(Studi
Kasus Wirid Asma’ul Husna dan Hizb Lathif
di
Brangsong Kendal)
Muhammad
Abdullah
1. Latar Belakang
Dalam khazanah tradisi pesantren
dikenal apa yang disebut sebagai sastra
pesantren. Yakni sastra yang lahir dan berkembang di dalam komunitas
pesantren. Ciri-ciri sastra pesantren tersebut adalah (1) lahir dan berkembang
setelah sekitar abad ke-19, (2) bahasa yang dipakai adalah bahasa Jawa, bahasa
Arab, kadang bercampur bahasa Arab dan Jawa ; (3) tulisan yang dipakai adalah
tulisan Arab-Jawa (pegon) dan tulisan Arab; (4) lahir dan berkembang di kawasan
pondok pesantren; dan (5) isinya berkisar masalah tauhid, fiqih, ilmu kalam,
dan doa-doa (Basuki, 1988; Abdullah 1996; Thohir, 1997).

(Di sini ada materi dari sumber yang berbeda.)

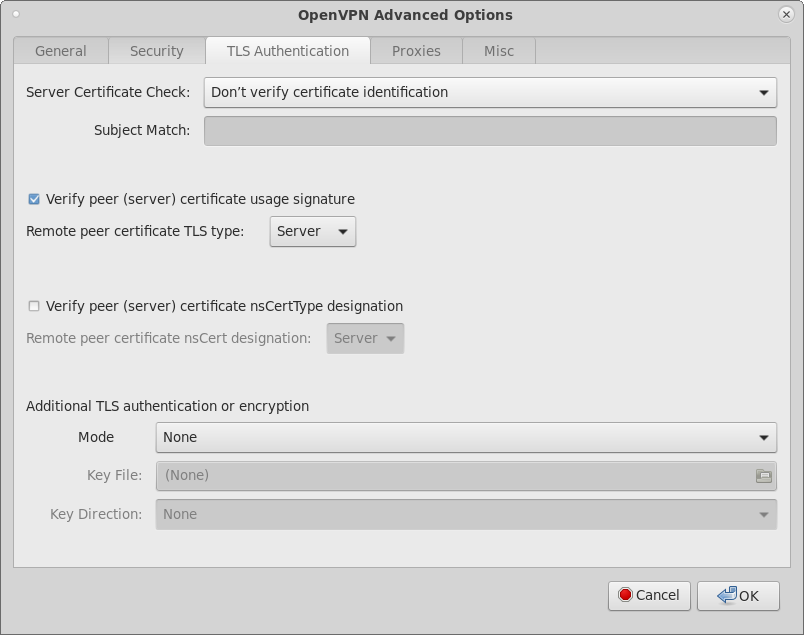Select the Key File (None) chooser field
This screenshot has height=635, width=804.
[466, 476]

Dalam perkembangannya, sastra
pesantren terbagi ke dalam tradisi tulis dan tradisi lisan. Di antara tradisi
lisan pesantren itu meliputi naskah-naskah tentang (1) puji-pujian, (2) hagiografi orang-orang suci, (3) Al-Barzanji, (4) wirid, (5) hizb, dan (6) wifiq.
Puji-pujian biasanya dibuat berdasarkan sumber tertentu, misalnya Al-Quran, Al-Burdah, atau Syaraful Anam. Hagiografi orang suci
adalah cerita orang-orang suci dalam sejarah Islam atau orang-orang suci dari
kalangan Sufi, misalnya cerita Sufi Syeikh Abdul Qadir Al-Jailani, yang
terkenal dengan sebutan Manakib Syeikh
Abdul Qadir Jailani, cerita tentang Syeikh Abu Hasan Asy-Syazali, atau Quaysy
Al-Qarni. Dalam tradisi Jawa dikenal
teks Wawacan Seh. Barzanji adalah teks tertulis yang biasa
dilisankan bersama dalam bulan Rabiaul Awwal, untuk memperingati lahirnya Nabi
Muhammad SAW. Ada beberapa macam teks Al-Barzanji dalam sastra pesantren. Di
antaranya adalah Kitab Ad-Daiba’i,
Syaraful Anam dan Barzanji Nashar.
Salah satu bentuk sastra pesantren yang banyak
dikembangkan dalam tradisi persantren adalah tradisi lisannya yang masih banyak
dipraktekkan oleh para santri. Pada kenyataannya memang karya sastra lisan
lebih besar daripada sastra tulis, terutama pada masyarakat tradisional seperti
pesantren (lihat Hutomo, 1991: 3).
Meskipun dalam banyak kasus, sastra
lisan sudah banyak diteliti di antara karya sastra daerah lainnya (lihat
Rusyana, 1996 :1), namun tampaknya hal itu tidak berlaku bagi sastra lisan
pesantren. Genre sastra lisan pesantren selama ini justru belum banyak
diteliti orang. Di antara karya sastra lisan yang jarang diteliti itu adalah
tradisi lisan berupa pembacaan Wirid dan Hizib.
Wirid
adalah amalan yang berisi bacaan zikir, doa-doa amalan-amalan lain yang biasa dibaca
secara tetap (rutin) setiap hari dalam waktu tertentu. Kegiatan ini dikerjakan
setelah salat dengan bimbingan guru, untuk tujuan pendekatan diri kepada Allah
SWT atau tujuan tertentu. Kata wirid (jamaknya
: awrad) juga berarti “salat-salat
sunah” (sebagai tambahan dari salat wajib) yang dilaksanakan oleh orang-orang
mukmin yang saleh,[1]
atau disebut juga salat nawafil, salat tambahan (Abdullah, 1996: 3).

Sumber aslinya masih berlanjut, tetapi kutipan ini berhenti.